The writer of Kings isn’t interested in history for history’s sake, though; the writer is preserving the mistakes made by the nation in hopes that future generations will avoid them.

If you’ve read through the books, you probably noticed that each king whose reign is recorded gets a “value judgment” by the author as either good, good with reservations or wicked. Of all of the kings described, only two receive a “good” mark. Six receive “good with reservations,” and the rest are judged as wicked.

One criterion prevails as the most important, separating the “good” from the “good with reservations:” whether or not they “tore down the high places.”

High places then

What were the “high places” that were so important to the writer of Kings?

The high places were the sites of false worship: they were places where idols were worshiped or where God was worshipped in a twisted way.

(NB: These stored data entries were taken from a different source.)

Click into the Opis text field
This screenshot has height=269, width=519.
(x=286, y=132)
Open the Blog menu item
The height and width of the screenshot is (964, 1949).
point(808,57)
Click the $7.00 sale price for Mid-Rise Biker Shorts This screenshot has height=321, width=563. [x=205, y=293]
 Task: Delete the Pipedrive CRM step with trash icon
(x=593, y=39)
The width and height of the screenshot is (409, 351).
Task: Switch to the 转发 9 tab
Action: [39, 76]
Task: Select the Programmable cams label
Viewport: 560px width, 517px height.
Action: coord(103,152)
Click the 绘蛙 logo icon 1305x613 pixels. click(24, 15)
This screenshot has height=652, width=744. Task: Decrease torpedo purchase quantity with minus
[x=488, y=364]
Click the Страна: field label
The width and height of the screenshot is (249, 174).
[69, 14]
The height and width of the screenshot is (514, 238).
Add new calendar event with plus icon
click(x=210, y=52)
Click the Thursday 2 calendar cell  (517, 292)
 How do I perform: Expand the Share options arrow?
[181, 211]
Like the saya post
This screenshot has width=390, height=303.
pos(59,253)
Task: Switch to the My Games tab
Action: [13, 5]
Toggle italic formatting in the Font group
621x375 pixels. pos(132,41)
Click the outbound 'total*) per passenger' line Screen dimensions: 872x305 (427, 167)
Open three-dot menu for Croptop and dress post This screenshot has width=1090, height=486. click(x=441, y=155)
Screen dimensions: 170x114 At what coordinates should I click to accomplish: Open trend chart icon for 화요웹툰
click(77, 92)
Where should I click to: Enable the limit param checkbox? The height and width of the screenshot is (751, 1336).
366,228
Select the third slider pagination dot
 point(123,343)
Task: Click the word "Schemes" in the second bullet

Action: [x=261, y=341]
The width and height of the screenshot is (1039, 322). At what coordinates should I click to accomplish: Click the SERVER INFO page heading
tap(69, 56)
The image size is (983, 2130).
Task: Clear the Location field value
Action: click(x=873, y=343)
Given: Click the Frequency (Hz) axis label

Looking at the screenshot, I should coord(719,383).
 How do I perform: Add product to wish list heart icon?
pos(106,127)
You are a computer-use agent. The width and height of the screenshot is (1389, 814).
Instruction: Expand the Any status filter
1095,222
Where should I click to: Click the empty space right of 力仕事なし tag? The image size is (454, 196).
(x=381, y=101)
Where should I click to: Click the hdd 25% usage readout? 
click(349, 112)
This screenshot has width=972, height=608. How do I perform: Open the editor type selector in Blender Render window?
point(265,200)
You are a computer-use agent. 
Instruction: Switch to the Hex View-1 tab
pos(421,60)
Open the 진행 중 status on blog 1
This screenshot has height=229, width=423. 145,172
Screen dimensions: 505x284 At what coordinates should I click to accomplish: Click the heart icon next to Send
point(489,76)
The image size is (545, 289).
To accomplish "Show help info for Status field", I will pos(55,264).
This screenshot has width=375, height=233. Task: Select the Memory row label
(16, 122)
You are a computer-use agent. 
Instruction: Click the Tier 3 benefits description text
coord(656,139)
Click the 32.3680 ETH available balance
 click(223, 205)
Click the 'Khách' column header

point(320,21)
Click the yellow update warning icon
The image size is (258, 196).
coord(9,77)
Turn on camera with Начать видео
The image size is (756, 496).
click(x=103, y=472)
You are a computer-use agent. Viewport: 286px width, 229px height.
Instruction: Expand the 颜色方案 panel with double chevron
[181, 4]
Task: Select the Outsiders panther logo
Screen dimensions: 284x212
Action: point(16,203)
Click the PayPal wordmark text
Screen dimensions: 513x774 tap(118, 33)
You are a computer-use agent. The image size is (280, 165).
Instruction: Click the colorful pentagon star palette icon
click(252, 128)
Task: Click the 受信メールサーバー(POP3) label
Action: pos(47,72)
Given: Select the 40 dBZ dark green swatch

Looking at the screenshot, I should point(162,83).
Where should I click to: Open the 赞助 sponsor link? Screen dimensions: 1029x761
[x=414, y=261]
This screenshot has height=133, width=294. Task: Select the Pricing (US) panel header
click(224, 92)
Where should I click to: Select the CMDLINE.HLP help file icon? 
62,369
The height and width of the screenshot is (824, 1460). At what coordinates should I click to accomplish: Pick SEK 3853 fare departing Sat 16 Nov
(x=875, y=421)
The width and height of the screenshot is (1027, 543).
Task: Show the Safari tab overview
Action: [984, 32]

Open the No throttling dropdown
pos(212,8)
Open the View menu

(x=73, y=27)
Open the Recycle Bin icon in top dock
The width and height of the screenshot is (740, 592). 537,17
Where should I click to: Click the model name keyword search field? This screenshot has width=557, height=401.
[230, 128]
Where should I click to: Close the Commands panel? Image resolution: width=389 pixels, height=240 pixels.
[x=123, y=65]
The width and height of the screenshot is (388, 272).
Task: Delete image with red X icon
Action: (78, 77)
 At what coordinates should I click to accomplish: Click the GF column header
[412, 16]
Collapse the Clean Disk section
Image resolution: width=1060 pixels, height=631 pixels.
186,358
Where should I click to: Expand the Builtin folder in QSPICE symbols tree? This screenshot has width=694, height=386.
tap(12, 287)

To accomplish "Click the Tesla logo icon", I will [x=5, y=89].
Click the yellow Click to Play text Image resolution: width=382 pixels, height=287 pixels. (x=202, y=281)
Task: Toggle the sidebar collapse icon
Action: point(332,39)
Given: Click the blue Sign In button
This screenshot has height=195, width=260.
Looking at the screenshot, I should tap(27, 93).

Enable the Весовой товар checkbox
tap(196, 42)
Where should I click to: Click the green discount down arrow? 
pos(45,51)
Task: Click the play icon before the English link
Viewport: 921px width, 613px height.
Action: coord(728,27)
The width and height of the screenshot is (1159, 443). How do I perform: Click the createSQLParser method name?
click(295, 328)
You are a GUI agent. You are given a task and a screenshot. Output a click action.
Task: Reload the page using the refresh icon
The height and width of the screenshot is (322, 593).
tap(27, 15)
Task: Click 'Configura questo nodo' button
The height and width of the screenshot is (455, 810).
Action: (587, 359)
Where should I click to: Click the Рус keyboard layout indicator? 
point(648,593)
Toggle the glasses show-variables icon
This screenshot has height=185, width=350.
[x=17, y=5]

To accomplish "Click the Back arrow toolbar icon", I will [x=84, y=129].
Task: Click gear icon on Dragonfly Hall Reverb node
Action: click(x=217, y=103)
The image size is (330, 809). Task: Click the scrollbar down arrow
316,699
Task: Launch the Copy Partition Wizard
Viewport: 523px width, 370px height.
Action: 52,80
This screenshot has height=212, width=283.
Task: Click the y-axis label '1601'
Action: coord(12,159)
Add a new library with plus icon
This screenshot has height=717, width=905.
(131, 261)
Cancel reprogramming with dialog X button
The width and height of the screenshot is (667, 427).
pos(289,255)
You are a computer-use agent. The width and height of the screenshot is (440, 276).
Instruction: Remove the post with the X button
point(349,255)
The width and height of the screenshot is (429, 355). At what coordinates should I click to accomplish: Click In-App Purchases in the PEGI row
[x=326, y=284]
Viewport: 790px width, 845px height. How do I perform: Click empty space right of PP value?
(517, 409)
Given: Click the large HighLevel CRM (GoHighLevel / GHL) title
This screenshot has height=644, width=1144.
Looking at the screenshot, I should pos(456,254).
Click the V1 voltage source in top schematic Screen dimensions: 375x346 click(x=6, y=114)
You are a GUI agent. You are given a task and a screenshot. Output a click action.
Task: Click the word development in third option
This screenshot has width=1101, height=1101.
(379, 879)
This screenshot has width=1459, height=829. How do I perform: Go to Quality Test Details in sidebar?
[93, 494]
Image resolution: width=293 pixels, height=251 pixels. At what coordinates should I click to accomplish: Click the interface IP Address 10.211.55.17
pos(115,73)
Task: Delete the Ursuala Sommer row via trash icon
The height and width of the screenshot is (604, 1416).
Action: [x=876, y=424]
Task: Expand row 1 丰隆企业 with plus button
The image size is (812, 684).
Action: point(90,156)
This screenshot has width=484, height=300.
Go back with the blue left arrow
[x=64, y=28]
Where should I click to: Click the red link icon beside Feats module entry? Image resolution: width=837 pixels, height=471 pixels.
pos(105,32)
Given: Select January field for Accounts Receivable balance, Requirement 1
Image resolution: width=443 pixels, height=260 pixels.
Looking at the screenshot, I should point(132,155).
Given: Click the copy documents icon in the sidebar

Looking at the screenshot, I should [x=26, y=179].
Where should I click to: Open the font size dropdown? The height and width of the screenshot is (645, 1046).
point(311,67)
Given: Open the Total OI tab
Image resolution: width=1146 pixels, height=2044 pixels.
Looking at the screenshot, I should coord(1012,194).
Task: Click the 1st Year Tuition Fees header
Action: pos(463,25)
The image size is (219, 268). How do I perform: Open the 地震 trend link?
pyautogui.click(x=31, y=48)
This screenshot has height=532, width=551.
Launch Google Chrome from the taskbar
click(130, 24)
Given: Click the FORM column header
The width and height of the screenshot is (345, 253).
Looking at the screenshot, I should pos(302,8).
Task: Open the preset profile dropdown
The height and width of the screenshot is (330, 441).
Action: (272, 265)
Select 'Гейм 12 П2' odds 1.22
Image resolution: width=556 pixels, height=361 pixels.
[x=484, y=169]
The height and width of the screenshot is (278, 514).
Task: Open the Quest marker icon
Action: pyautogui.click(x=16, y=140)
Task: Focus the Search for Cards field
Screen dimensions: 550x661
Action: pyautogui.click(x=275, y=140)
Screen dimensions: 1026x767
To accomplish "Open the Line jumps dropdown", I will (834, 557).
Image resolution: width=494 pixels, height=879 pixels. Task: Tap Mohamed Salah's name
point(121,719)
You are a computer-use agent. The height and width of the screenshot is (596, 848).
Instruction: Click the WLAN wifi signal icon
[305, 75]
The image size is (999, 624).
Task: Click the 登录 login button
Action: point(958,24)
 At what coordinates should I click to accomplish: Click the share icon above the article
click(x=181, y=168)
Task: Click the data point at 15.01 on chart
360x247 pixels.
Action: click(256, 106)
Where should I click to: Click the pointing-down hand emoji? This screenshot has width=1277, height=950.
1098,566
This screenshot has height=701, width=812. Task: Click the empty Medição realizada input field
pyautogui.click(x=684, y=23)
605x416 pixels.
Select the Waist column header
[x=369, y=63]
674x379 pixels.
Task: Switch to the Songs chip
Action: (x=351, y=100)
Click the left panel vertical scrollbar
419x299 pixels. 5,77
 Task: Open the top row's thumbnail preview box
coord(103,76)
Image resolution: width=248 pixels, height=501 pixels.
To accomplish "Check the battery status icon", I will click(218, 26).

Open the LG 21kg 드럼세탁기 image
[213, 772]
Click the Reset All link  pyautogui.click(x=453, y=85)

They were sites where idolatry took place, and the righteousness of the kings of Israel and Judah were all judged according to whether they removed these stations for false worship or not.

Kings is not interested in the leaders’ political or military success — only in their faithfulness in tearing down the high places. Only two kings did this (Hezekiah and Josiah), and by the end of the book, God has punished the people for their unrighteousness with exile and loss of the Promised Land.

High places now

Idol-making is no ancient problem. Twenty-five hundred years later, we still build high places for false and irreverent worship.

One of the most prominent examples in American history is the “Religion of the Lost Cause,” a spinoff of Christianity not as open as it once was but still in full force today. Following the defeat of the Confederacy in the Civil War, a new sort of hybrid religion venerating the old Confederacy and incorporating Christian practices emerged in the south.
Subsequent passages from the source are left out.